La calle Crouzeilles, una de las últimas del Oeste que cruza la ciudad de Norte a Sur a través de sus 5,5 kilómetros, se convirtió con el paso del tiempo en una arteria de circulación constante de camiones de gran porte y camionetas vinculadas a la actividad petrolera. El movimiento continuo de estos vehículos convirtió este camino en medio de las chacras en una calle casi imposible de transitar, que trae enormes perjuicios a quienes viven y transitan por la zona.
A raiz de este viejo problema, el intendente Horacio Quiroga dijo que pedirá a las empresas petroleras que se hagan cargo del asfalto en ese lugar (ver aparte).

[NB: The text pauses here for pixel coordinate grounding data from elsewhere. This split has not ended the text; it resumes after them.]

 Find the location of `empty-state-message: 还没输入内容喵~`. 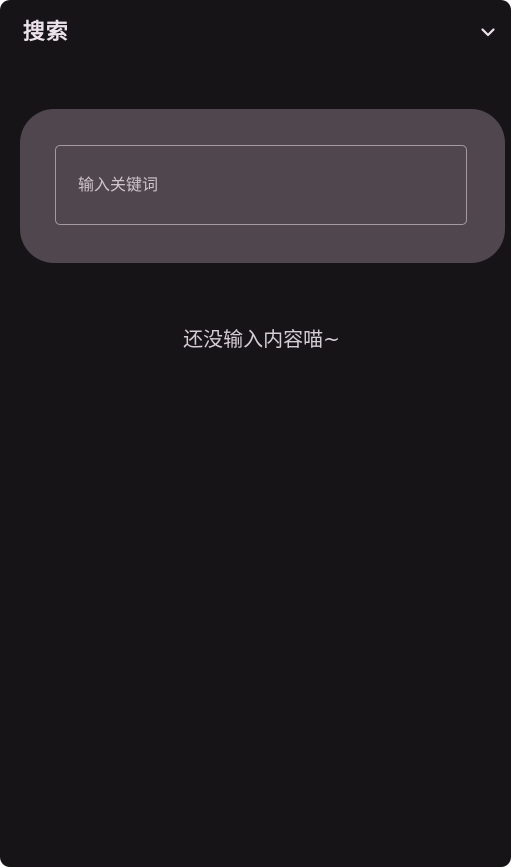

empty-state-message: 还没输入内容喵~ is located at coordinates (262, 339).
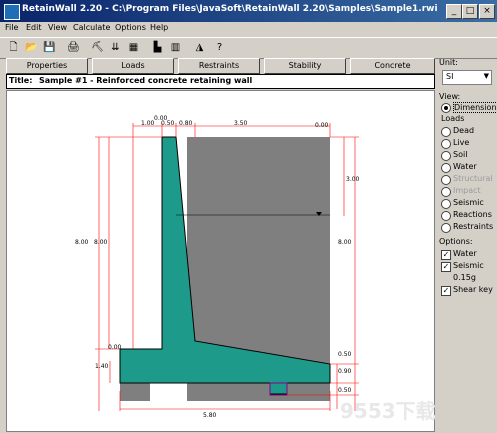  I want to click on tab-concrete: Concrete, so click(392, 66).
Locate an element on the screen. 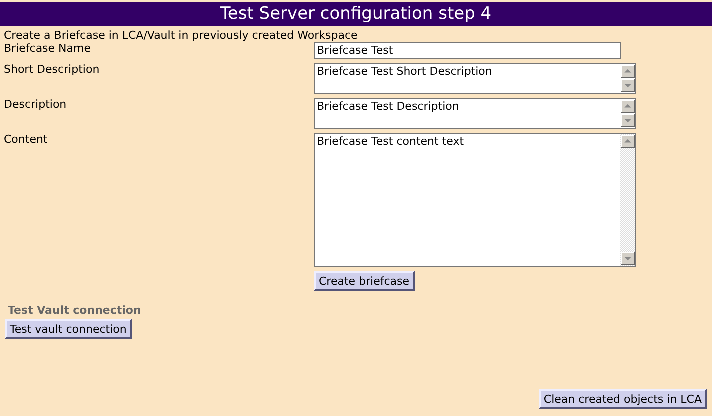  field-label: Short Description is located at coordinates (52, 70).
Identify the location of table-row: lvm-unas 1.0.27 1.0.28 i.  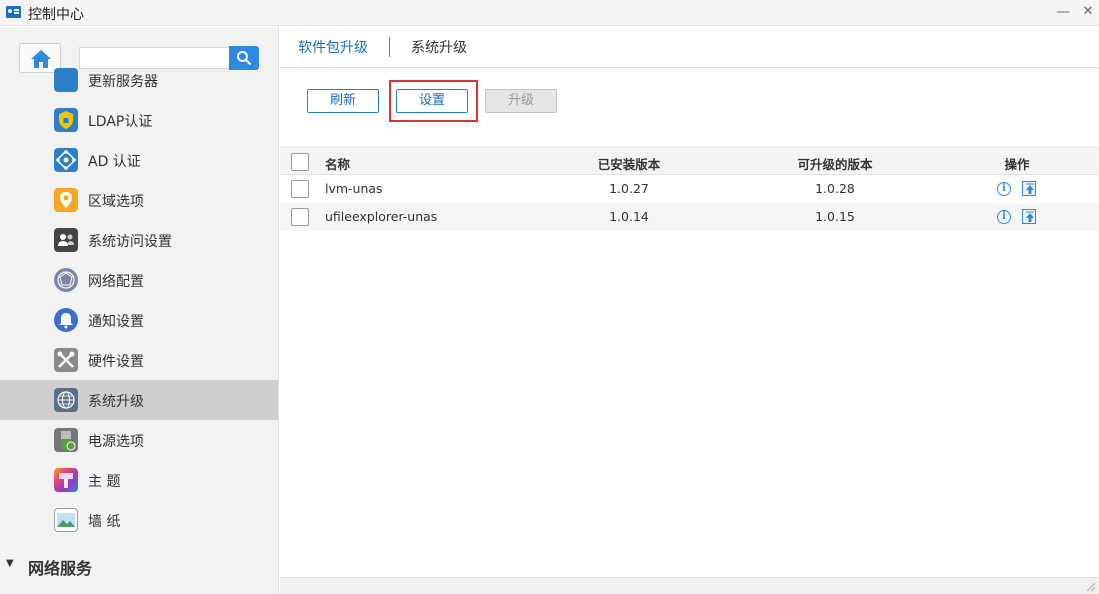
(690, 189).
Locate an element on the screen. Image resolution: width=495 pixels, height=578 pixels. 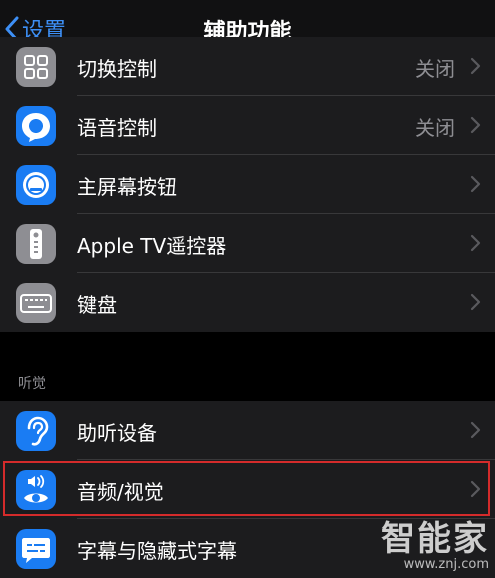
section-header-hearing: 听觉 is located at coordinates (32, 384).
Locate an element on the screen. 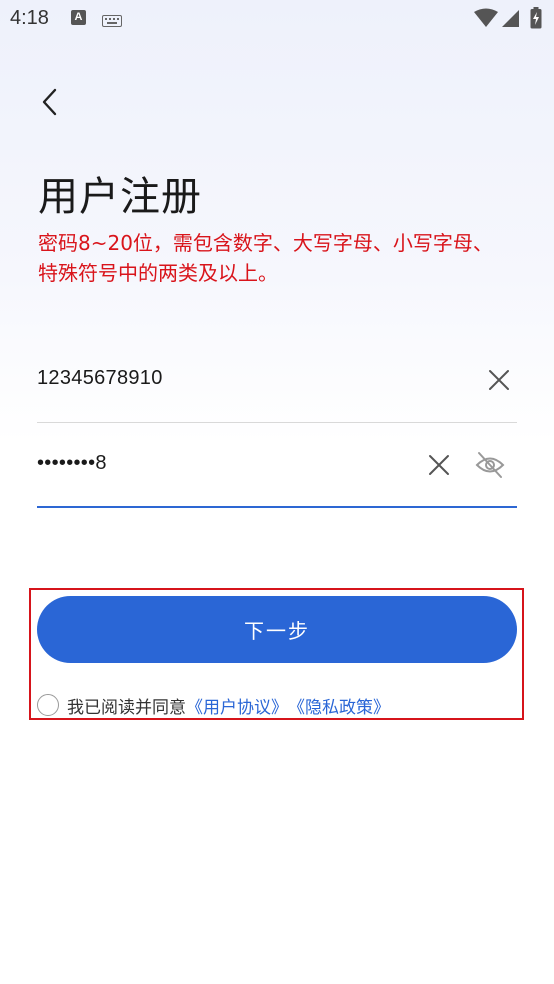  eye-off-icon is located at coordinates (490, 465).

Se agrega a la actividad petrolera el constante paso de los colectivos, ya que desde que Indalo trasladó su base a esa zona las unidades atraviesan esta arteria para realizar su recorrido habitual.
El mayor reclamo de los vecinos consultados fue la dificultad que se origina cada vez que llueve. “Se nos complica porque se hacen grietas muy profundas más arriba, corre el agua y nos quedamos incomunicados, o apenas podemos pasar con el auto”, contó Pablo, vecino de uno de los sectores más al norte de la calle.
“No tenemos salida. Si llueve mucho, no podemos ir por Belgrano ni Pérez Novella porque se inundan, quedamos encerrados, un desastre”, dijo María de los Ángeles, del Plan Federal de las 370 Viviendas, ubicado frente al Hipódromo, quien agregó que “muchos vecinos vendieron sus casas porque se cansaron. Son todos trabajadores y decidieron irse porque es muy difícil salir de acá”.
Crouzeilles comienza en San Martín y termina más allá del barrio Almafuerte, donde se conecta a través de otra calle de tierra con la Autovía y genera que aumente la circulación vehicular. El problema más grave se concentra entre San Martín y el Hipódromo; luego hacia el Norte comienza a mejorar, pero cuando llueve el problema es uniforme en toda su extensión.
“Con la lluvia fuerte estuve dos días sin poder salir de mi casa. El gran problema que tenemos es el colectivo, que pasa poco”, indicó Osvaldo. Lo cierto es que vivir en esta zona complica y enoja a los vecinos, que piden soluciones urgentes.